**What you need to do**
Copy the seminar announcement from "Human rights against" up to and including "MacDowell Santos (CES/USF)", and rename "LGBTI" to "LGBTQIA+" everywhere it appears.

**Text block**
Human rights against human rights: legal mobilization and countermobilization over women’s and LGBTI rights in Brazil 

Cecília MacDowell Santos (CES/USF)

January 11, 2018, 10h30

Room 1, CES | Alta


This seminar seeks to examine the specific limitations for a progressive human rights politics and legality in Brazil since the impeachment and parliamentary coup that ousted President Dilma Rousseff in August of 2016. In the past 30 years, feminist, women’s and LGBTI movements, along with other social movement actors, have engaged in legal mobilization at both national and transnational scales, achieving some important victories for the advancement of human rights in Brazil. Drawing on research about violence against women laws and policies as well as (trans)national legal mobilization practices for human rights, I argue that legal mobilization as a strategy to foster the recognition of women’s and LGBTI rights has always been limited, and does not challenge the neoliberal and neocolonial project of development adopted by Brazilian governments in power since the democratization period initiated with the end of the military dictatorship in the mid-1980s. However, even from a liberal perspective on human rights, the selective legal recognition of women’s and LGBTI rights (and human rights in general) has faced a dramatic backlash in the past four years.

**Stored records**
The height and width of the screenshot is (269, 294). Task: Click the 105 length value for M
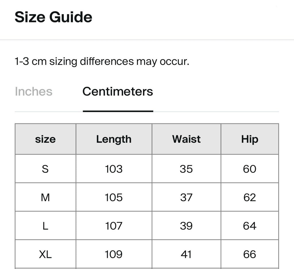tap(114, 198)
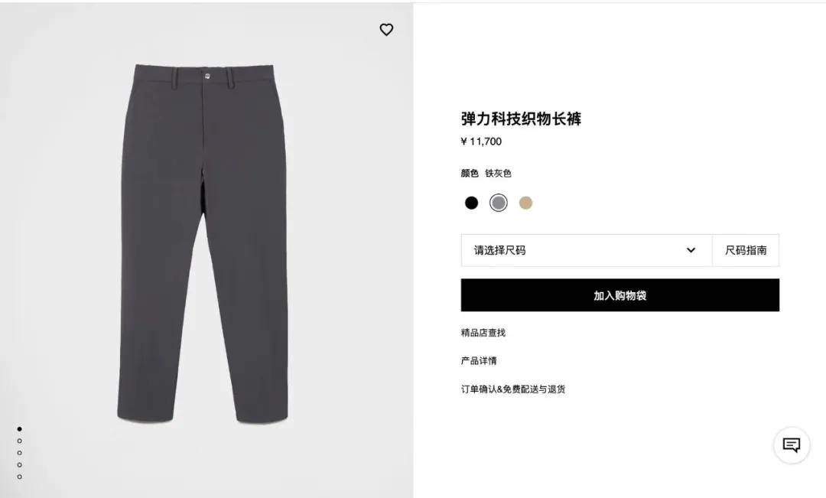Image resolution: width=826 pixels, height=498 pixels.
Task: Open the 请选择尺码 size dropdown
Action: pos(587,250)
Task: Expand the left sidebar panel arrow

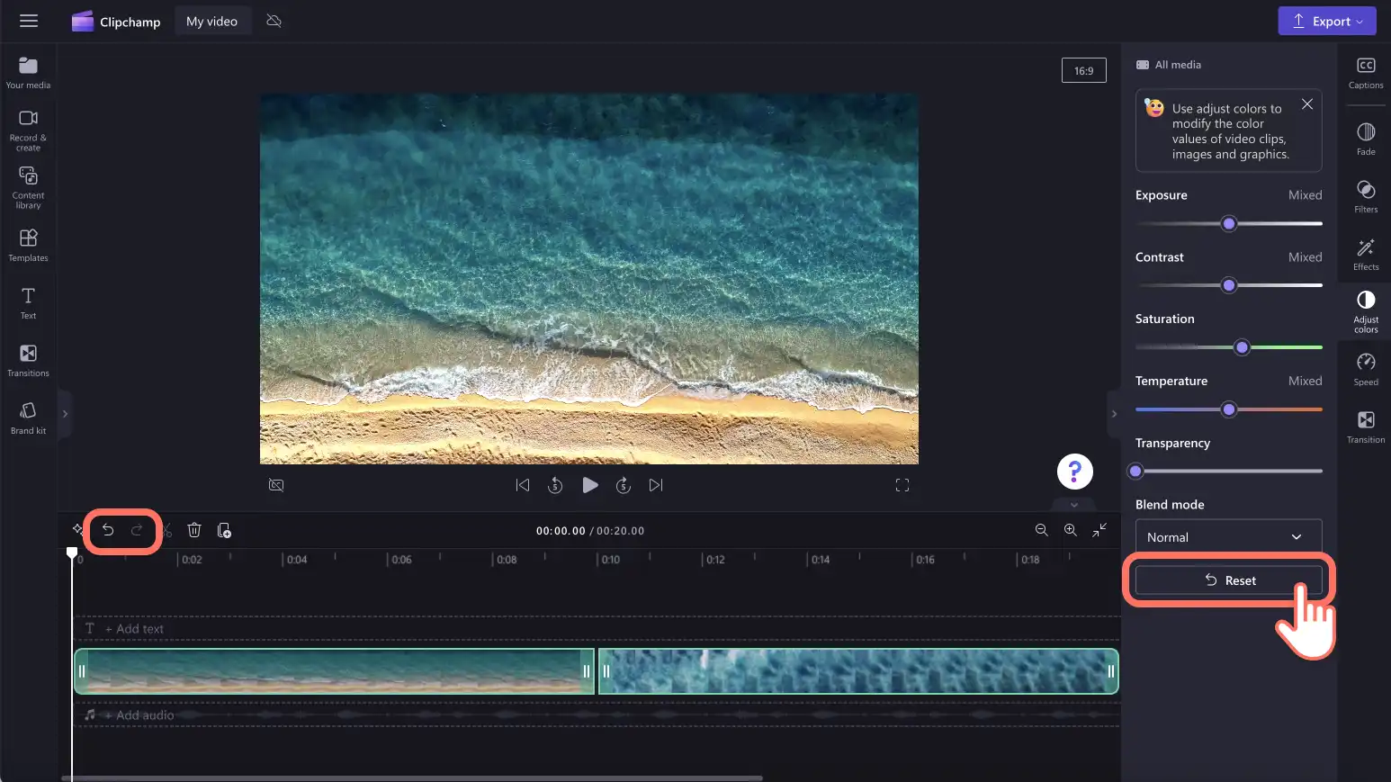Action: pyautogui.click(x=65, y=414)
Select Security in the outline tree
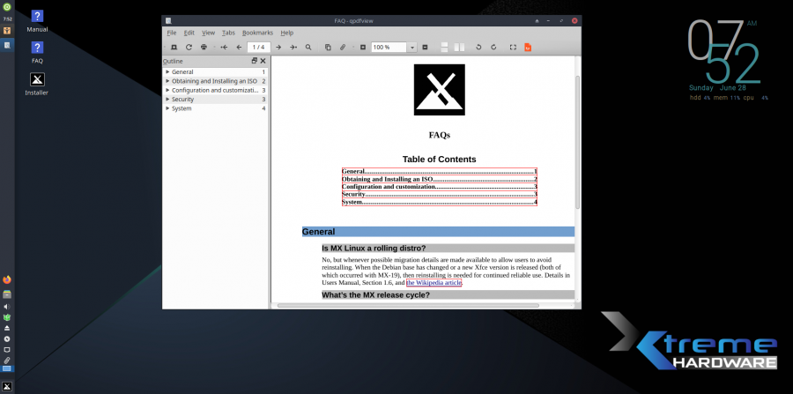 pyautogui.click(x=182, y=100)
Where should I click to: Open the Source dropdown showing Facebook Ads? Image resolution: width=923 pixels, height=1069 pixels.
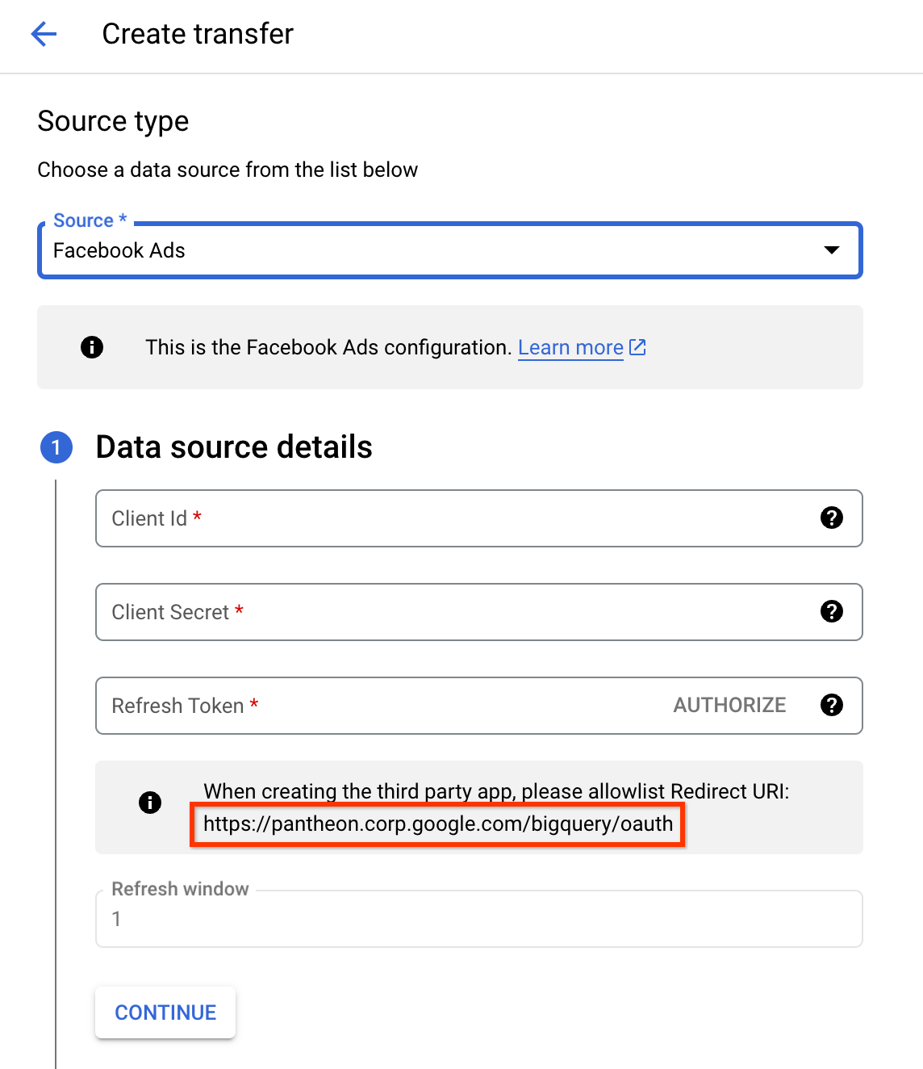436,251
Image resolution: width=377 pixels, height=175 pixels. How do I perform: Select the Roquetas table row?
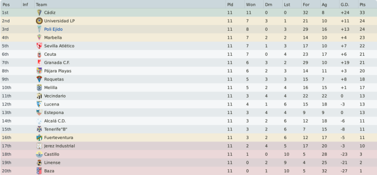pyautogui.click(x=189, y=79)
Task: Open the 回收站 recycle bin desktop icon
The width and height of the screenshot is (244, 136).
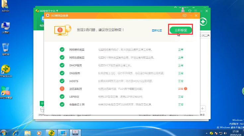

**Written solution**
Human rights against human rights: legal mobilization and countermobilization over women’s and LGBTQIA+ rights in Brazil 

Cecília MacDowell Santos (CES/USF)